Live on the operator's TP-Link deployment (Mac .103, nodes .100/.101): sensing-server log shows ADR-116 wiflow-v1 loaded ... (lite scale, 186946 params) + keepalive: learned address for node 2/1; curl /api/v1/info returns "pose_estimation": true; curl /api/v1/pose/current returns 17 named COCO keypoints under one persons[0]. End-to-end: model on disk → loader → forward pass → 17 keypoints → REST + WS payload.

Cargo tests

wiflow_v1 ships 3 unit tests covering the most-likely-to-rot bits:

  • base64_round_trip_alphabet — alphabet, padding, whitespace tolerance
  • sigmoid_bounds — numerical stability at ±10 inputs
  • build_input_zero_history — empty-history early return

cargo test -p wifi-densepose-sensing-server wiflow_v1 → 3 passed.

Open Items

  • Pack E.1 — LoRA adapter loader. Apply node-1/node-2 rank-8 adapters from the same HF repo (~2 h).
  • Pack E.2 — Camera-supervised retrain for this room. scripts/collect-ground-truth.py + scripts/train-wiflow-supervised.js --scale lite — should drop sigmoid saturation (~1 h + 19 min train).
  • Inference rate-limit / per-node pose tracks — currently single virtual person emitted with fixed zone_1 bbox; future LoRA-per-node could fan out to one PersonDetection per sensor viewpoint.

References

  • scripts/train-wiflow-supervised.js — JS reference implementation
  • HuggingFace ruv/ruview — model file + LoRA adapters (Apache-2.0)
  • ADR-079 — camera ground-truth training pipeline (the trainer this loader was built against)
  • ADR-105 — "no synthetic data in production runtime"; this ADR keeps the gate but feeds it real model output
  • ADR-115 — /ota/set-target (the prerequisite that got the CSI stream flowing again so this loader has data to consume)

--- Dataset content ---

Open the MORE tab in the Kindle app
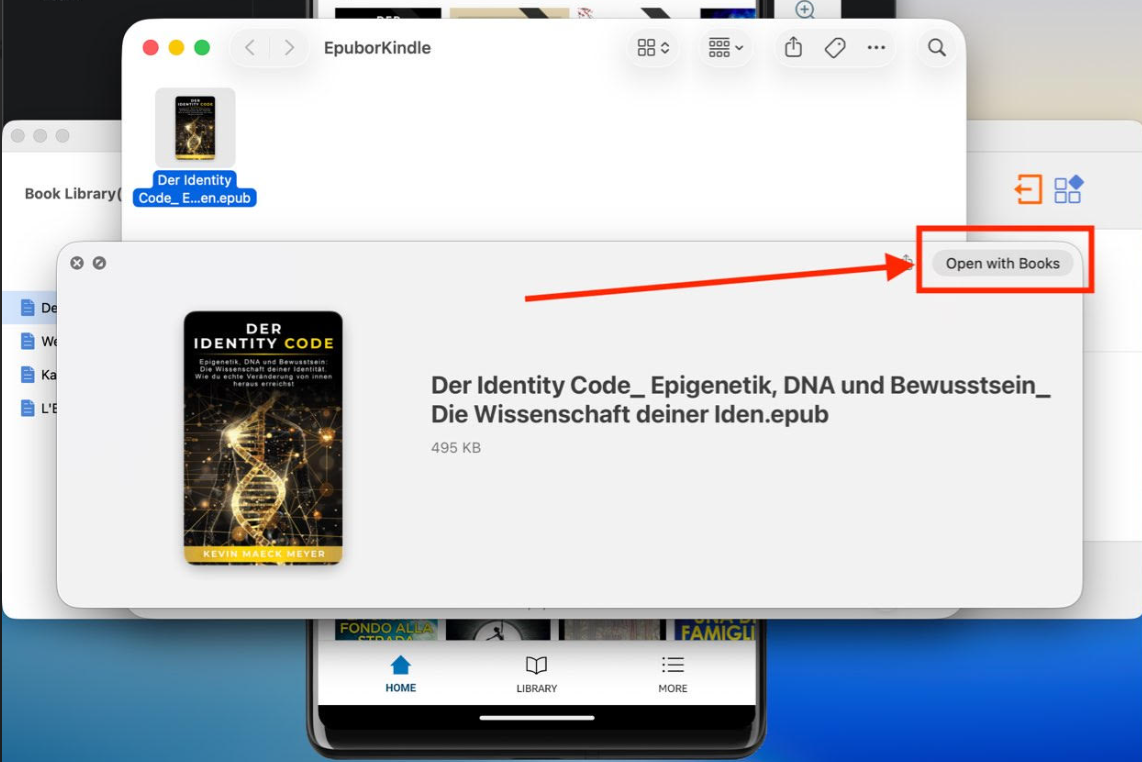Viewport: 1142px width, 762px height. coord(672,674)
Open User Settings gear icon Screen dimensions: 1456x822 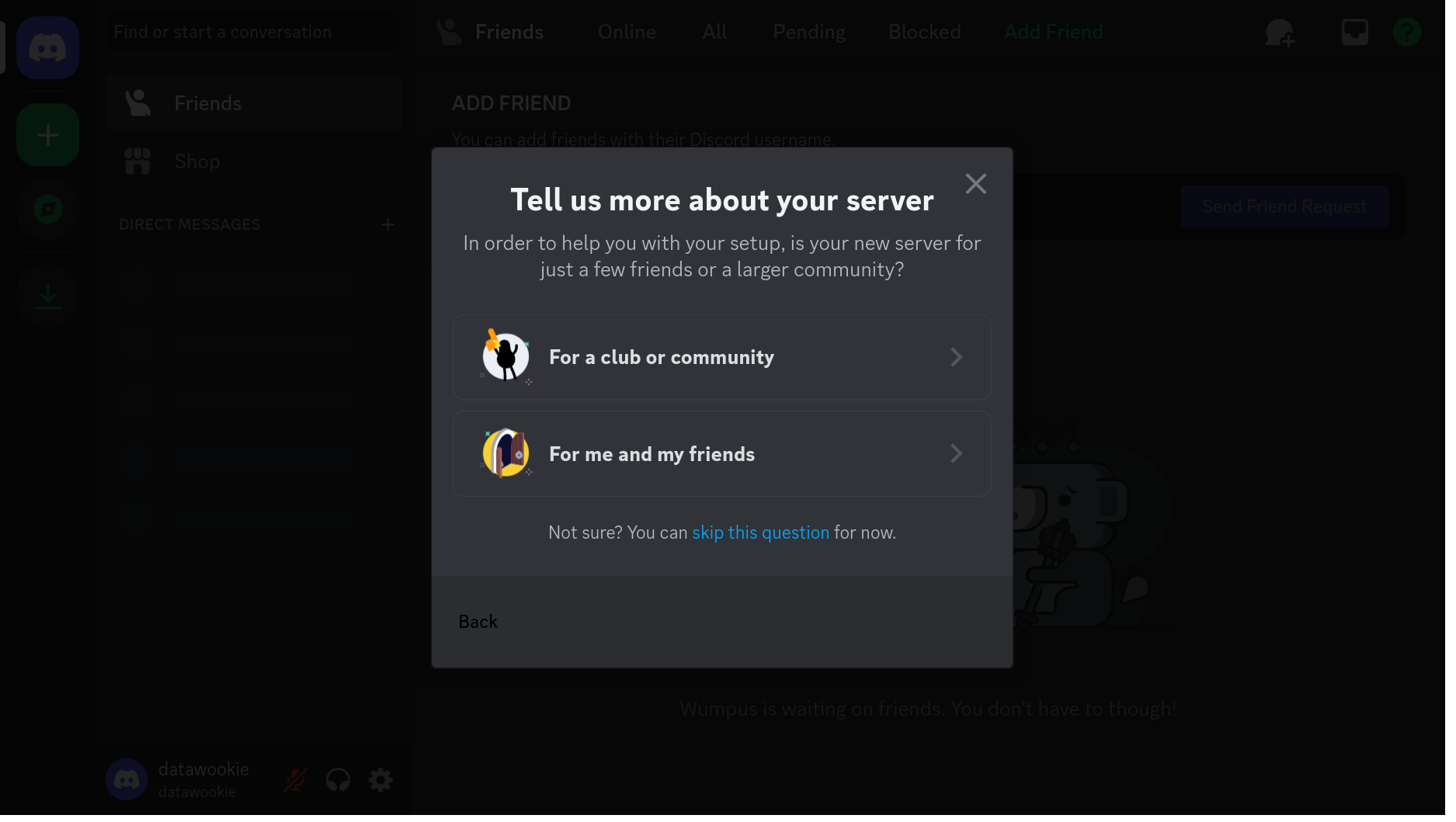[380, 779]
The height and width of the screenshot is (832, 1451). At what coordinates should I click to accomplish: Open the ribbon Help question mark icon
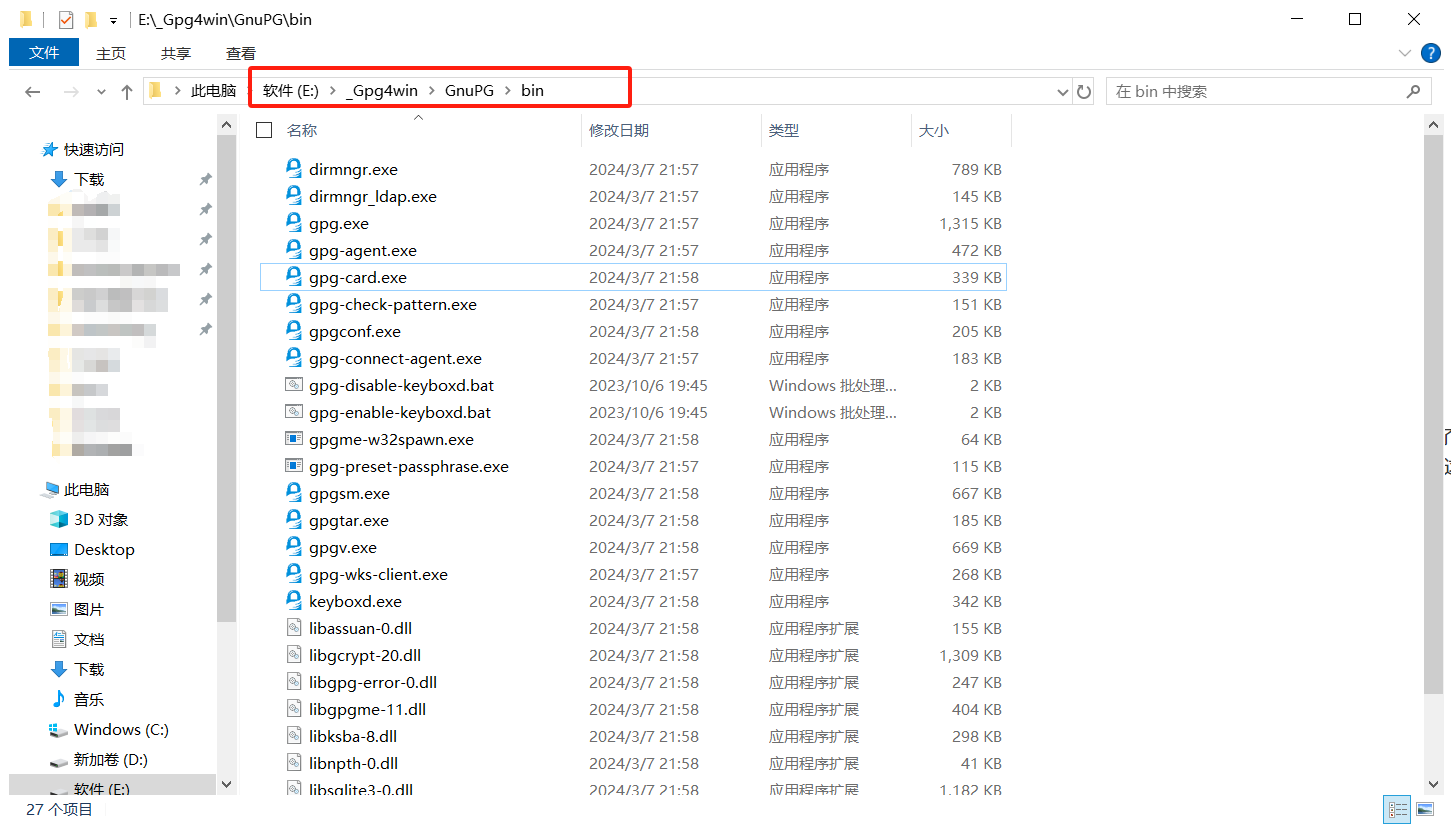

--- Written request A ---
Answer from the wiflow_v1 passage:
(i) How many parameters does the loaded ADR-116 wiflow-v1 model have?
(ii) What does the sigmoid_bounds unit test cover?
(iii) Under what license are the model file and LoRA adapters in HuggingFace ruv/ruview released?
--- Written request B ---
From the wiflow_v1 passage, output the part from "wiflow_v1 ships 3" up to and including "19 min train).", unchanged.
The material comes from a separate source and is unrelated to the text.

--- Complete output A ---
(i) 186946 parameters (lite scale).
(ii) Numerical stability at ±10 inputs.
(iii) Apache-2.0.

--- Complete output B ---
wiflow_v1 ships 3 unit tests covering the most-likely-to-rot bits:

  • base64_round_trip_alphabet — alphabet, padding, whitespace tolerance
  • sigmoid_bounds — numerical stability at ±10 inputs
  • build_input_zero_history — empty-history early return

cargo test -p wifi-densepose-sensing-server wiflow_v1 → 3 passed.

Open Items

  • Pack E.1 — LoRA adapter loader. Apply node-1/node-2 rank-8 adapters from the same HF repo (~2 h).
  • Pack E.2 — Camera-supervised retrain for this room. scripts/collect-ground-truth.py + scripts/train-wiflow-supervised.js --scale lite — should drop sigmoid saturation (~1 h + 19 min train).